Pour l'instant, et malgré le souffle de la crise, l'édifice bancaire européen semble tenir bon. Si bon que certains établissements ont entamé un bras de fer avec la Banque centrale européenne (BCE) pour un retour de bonus et dividendes.
Mais parce que la surface des réalités peut être d'apparence trompeuse, les choses pourraient prendre une tournure beaucoup plus sombre dans les prochains mois.
Comme le relatent Les Échos, l'Autorité bancaire européenne (EBA) met en garde les établissements qu'elle régule face à l'océan de crédits impayés et impayables auquel ils vont bientôt devoir faire face: pour le secteur bancaire européen, 2021 pourrait être l'année d'une crise violente.

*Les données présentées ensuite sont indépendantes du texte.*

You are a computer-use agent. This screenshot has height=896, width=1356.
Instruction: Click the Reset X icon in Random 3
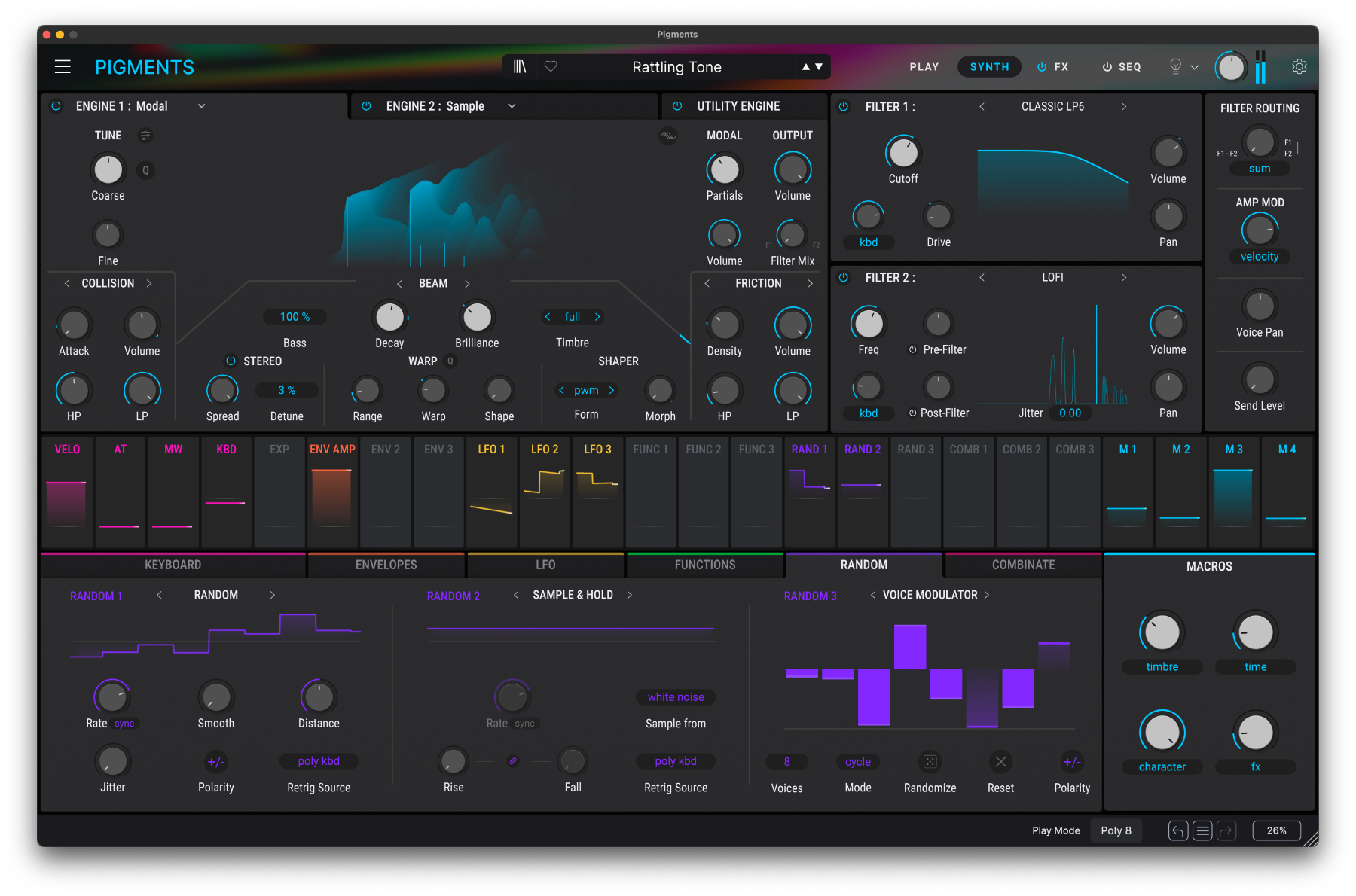point(1000,762)
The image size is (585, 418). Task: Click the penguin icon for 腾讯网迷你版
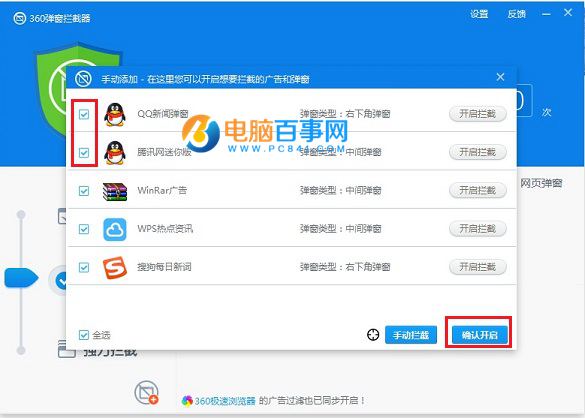click(x=115, y=153)
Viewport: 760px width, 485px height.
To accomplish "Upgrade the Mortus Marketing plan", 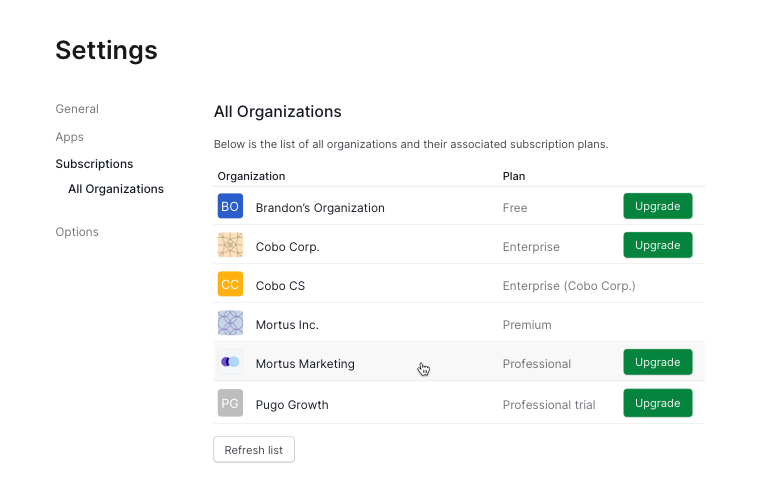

Si les mesures de soutien à l'économie venaient à tarir le flux d'argent frais injecté dans l'économie ou mettre un terme à certains moratoires sur les remboursements de crédits, une masse de créances jusqu'ici douteuses pourraient ainsi se transformer en impayés purs et simples. La menace est d'autant plus sérieuse que les banques n'ont pas encore fini d'éponger les actifs pourris issus de la crise de 2008.
Néanmoins, expliquent Les Échos, les établissements européens semblent préparés à ces évidentes éventualités et disposent de provisions et réserves suffisamment solides pour, dans l'immédiat, faire face à cette vague d'impayés.
«Bad bank»
Ce qui ne tire pas le continent d'affaire pour autant, loin s'en faut. Car si la tempête des défauts de paiement se mettait à souffler, ce qu'elle semble immanquablement devoir faire, la BCE craint que les banques n'aient d'autre choix que de resserrer, de manière drastique, les cordons de la bourse.
En asséchant ainsi l'offre de crédit, elles mettraient en péril le rebond de l'activité sur le continent et provoqueraient peut-être son entrée dans un cercle économique vicieux dont il serait difficile de s'extraire.
Depuis des mois, la BCE prépare donc un mécanisme permettant aux banques d'assainir leurs comptes en se défaisant, à peu de frais, de ces actifs toxiques.
Dans une tribune publiée fin octobre par le Financial Times, le président du conseil de surveillance prudentielle de la BCE, Andrea Enria, estimait que le niveau de ces créances douteuses pourraient, dans le pire des scénarios, atteindre 1.400 milliards d'euros, soit un niveau supérieur à ce qu'elles étaient lors de la crise financière de 2008 ou celle des dettes souveraines en 2011.
Andrea Enria expliquait que l'Europe avait besoin de sa propre forme de bad bank. Celle-ci permettrait aux établissements européens de se délester de leurs créances pourries en les transformant vers un marché secondaire.
Via ce mécanisme, les banques pourraient assainir des bilans parfois très trompeurs. Une source du Monde indique au quotidien que «près d'un quart des banques en Europe pourraient ne pas être viables», autant de banques zombies en devenir.
Une mutualisation des dettes et des pertes, souvent critiquée comme une aide d'État qui ne dit pas son nom, pourrait donc à nouveau sauver l'édifice dans son ensemble.